Suzanne Sprague: Yes, thanks very much for the question. Just on the participation and the existing programs, we have seen some new clearing members take direct membership to be able to take advantage of that cross-margin program that is currently in place for house accounts between ourselves and the fixed income clearing corporation. I think it’s hard to quantify how much of that would be new activity versus activity that may have been cleared as clients grew existing clearing numbers prior to that. Tim McCourt may be able to chime in a little bit on his thoughts there about the growth in that activity, but generally our focus with the DTCC continues to be growing the participation in that program as well as extending that program to customers.
It’s something that we’ve been working very closely as partners on and is still important to us in thinking about the clearing mandate and bringing to market more efficiencies for those end clients that could be impacted by the clearing mandate as well.
Terrence Duffy: Okay. Tim, do you have anything to add? I’ll talk about the relationship with DTCC, but–
Tim McCourt: I think the one thing I would add is when we look at the additive value of the CME one pop [ph] portfolio margin, where we have the futures against the–futures and options against the swaps, is that has grown significantly over the years, and while it’s hard to exactly draw a strict relationship, as Suzanne said, as those margin savings have grown to $7 billion to $8 billion last year per day, about $7 billion per day this year, along that our interest rate complex has doubled in volume and open interest, and that is the testament. We believe is we focus on unlocking capital efficiencies for our client, enabling them to more efficiently manage their risk, we would expect any further capital savings to have similar effects, but hard to say what that coefficient of growth might be.
But we think it is a tailwind for our complex, and the more we can do to unlock those savings, the better we will do on the transaction side for futures, options and swaps here at CME.
Terrence Duffy: Thanks Tim, I think that’s really important.
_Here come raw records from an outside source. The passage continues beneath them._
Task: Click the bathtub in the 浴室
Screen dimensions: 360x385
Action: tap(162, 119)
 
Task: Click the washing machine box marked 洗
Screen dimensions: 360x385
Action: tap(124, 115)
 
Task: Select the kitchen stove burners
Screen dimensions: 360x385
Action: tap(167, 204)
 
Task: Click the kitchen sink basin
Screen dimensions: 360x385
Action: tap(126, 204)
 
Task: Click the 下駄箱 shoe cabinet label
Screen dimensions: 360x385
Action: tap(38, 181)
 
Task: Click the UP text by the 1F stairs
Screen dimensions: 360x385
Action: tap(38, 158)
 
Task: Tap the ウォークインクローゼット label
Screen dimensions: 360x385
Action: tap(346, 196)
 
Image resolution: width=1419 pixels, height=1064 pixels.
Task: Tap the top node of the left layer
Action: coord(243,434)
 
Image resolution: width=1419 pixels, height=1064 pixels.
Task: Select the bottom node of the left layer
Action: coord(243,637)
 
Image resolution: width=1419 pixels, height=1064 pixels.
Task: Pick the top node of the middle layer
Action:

Let me just add, Brian, that on the relationship with DTCC as it relates to our treasury clearing application, I have spoken to those folks before I said anything publicly about this, and what I also said publicly when we announced this is that I do believe that DTCC has the most efficient offering in clearing of these products today. We didn’t create the mandate that’s coming at us in 2026. We have an obligation, as I’ve told my friends at DTCC, that we have to go through with this application. We don’t know what’s going to happen in 2026 when the mandate kicks in, what the market structure is going to look like, is it going to change, is it going to be the same.